(SHORT PROBLEM 1)
In the text on what separates people who succeed, what kind of business does the disgruntled employee's boss own?

(READING TEXT)

========

As a pastor and also film producer, I’ve had the opportunity to lead and develop a wide array of people and personalities in my going on close to twenty years of experience in the work force. Recently I was asked, “What separates people who make it from those who don’t?”

Hmmm….the temptation is to start rambling off an unending list of reasons why some fail to achieve success and why others don’t. Lack of knowledge, lack of resources, missed opportunities, and a million other reasons could be cited. But what is behind all of these reasons? What really dictates someone’s success?

To begin with, it might be necessary to define success. By success, I don’t mean “becoming famous” or “making lots of money”, though these things may follow someone’s success. For me, success is much more holistic and all-encompassing. I define success as “discovering and living your full potential”, something I believe is God-given and rooted in our identity in him. As the Bible says, “There is a way to prosper that is not of God.” Certainly, there are those who gain wealth without character, but I find that they are never satisfied and often find themselves completely unfulfilled at the end of their life. So what separates the two?
Recently I was speaking with a business owner of a mid-sized finance firm who was dealing with a disgruntled employee. The owner had poured countless hours over the last year into personally training one individual only for the employee to be frustrated that he wasn’t allowed to “do more”. As I understand, technically the employee had the certification to perform the tasks, but the owner felt that this protégé needed a little more time shadowing him before he could fully release the employee on his own. “He has more financial knowledge than any of my employees,” the owner confided in me, “But there are a couple areas of customer management and social maturity that I would like to see him grow in first. Knowledge isn’t everything in this business!”

========

(EXERCISE MATERIALS)
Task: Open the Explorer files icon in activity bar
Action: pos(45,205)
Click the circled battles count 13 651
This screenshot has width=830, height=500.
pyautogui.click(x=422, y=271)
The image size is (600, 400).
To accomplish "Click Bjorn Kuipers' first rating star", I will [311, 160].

========

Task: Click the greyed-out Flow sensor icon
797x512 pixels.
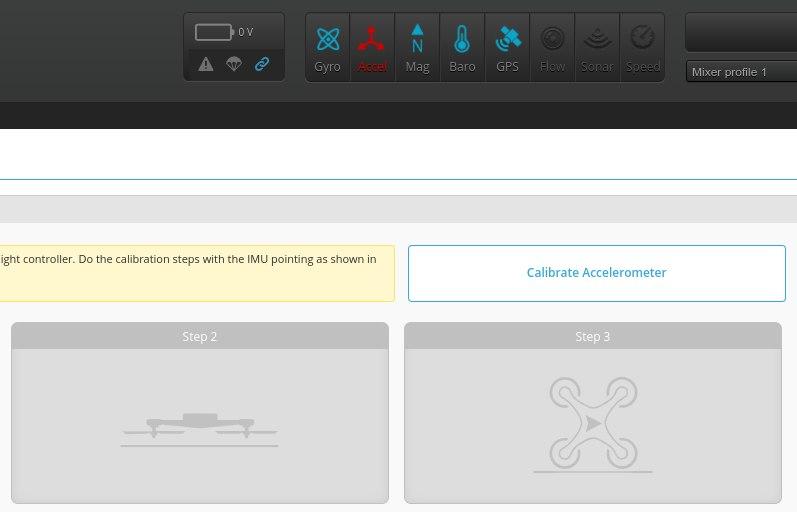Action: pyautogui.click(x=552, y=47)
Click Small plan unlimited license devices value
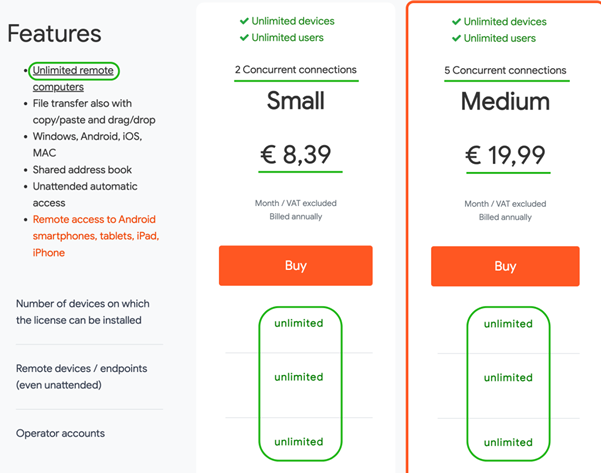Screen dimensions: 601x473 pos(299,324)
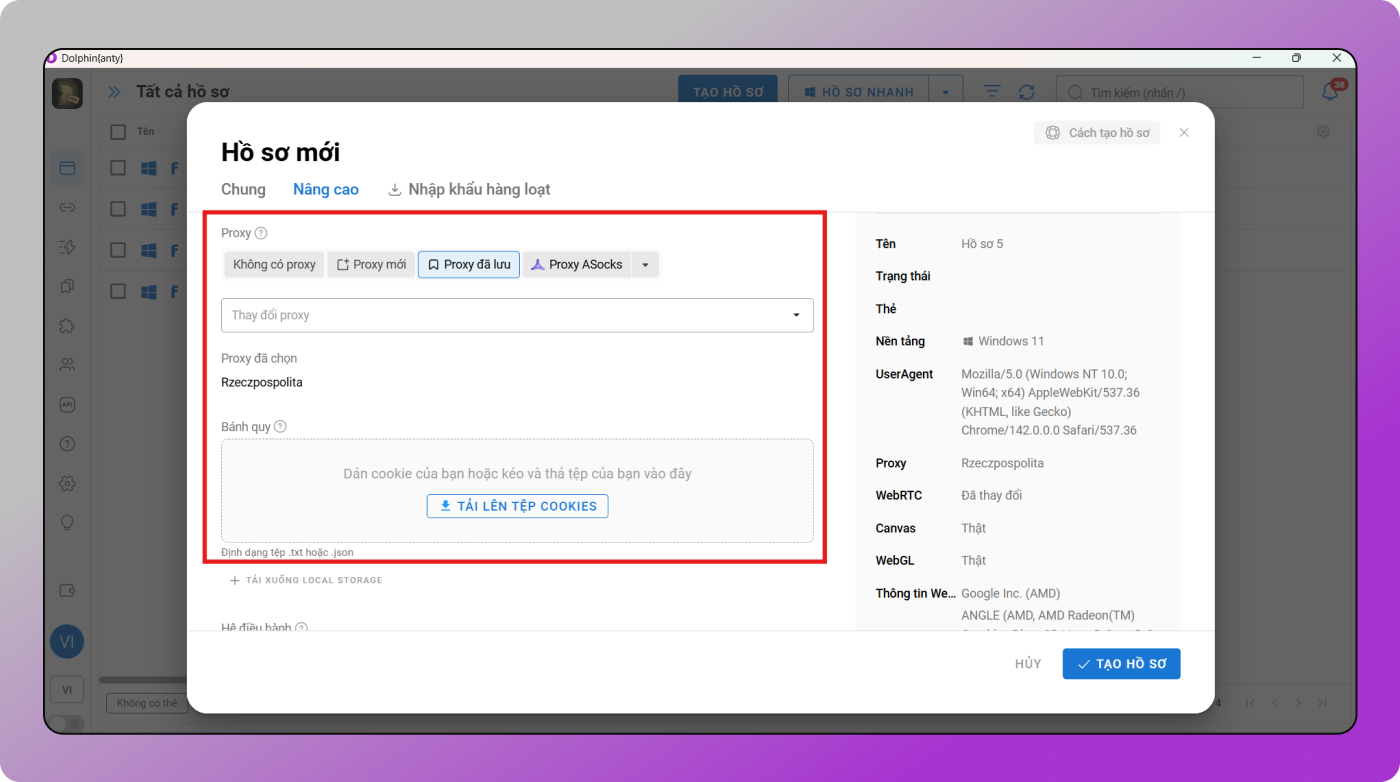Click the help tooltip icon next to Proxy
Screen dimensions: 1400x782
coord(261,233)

========

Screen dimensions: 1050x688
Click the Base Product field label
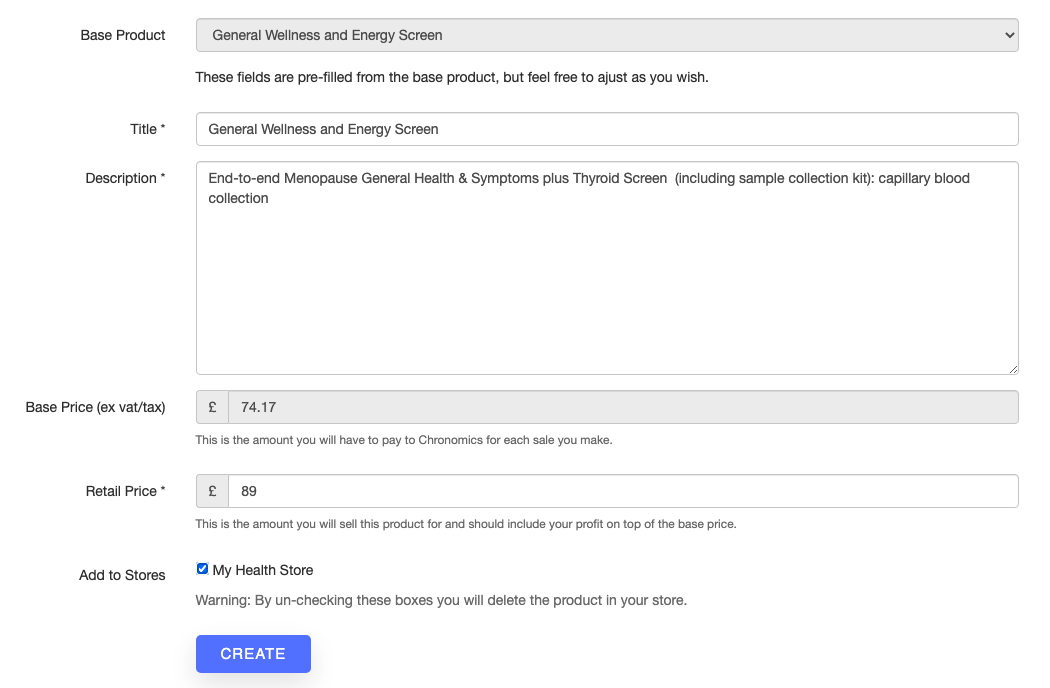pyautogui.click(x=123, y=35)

========

(SHORT PROBLEM 2)
Copy out the records exactly, covering only the stretch from the line that contains "Task: Open the" through the line that contains "will [311, 160].", both of those lines included.

(FINAL RESULT 1)
A mid-sized finance firm.

(FINAL RESULT 2)
Task: Open the Explorer files icon in activity bar
Action: pos(45,205)
Click the circled battles count 13 651
This screenshot has width=830, height=500.
pyautogui.click(x=422, y=271)
The image size is (600, 400).
To accomplish "Click Bjorn Kuipers' first rating star", I will [311, 160].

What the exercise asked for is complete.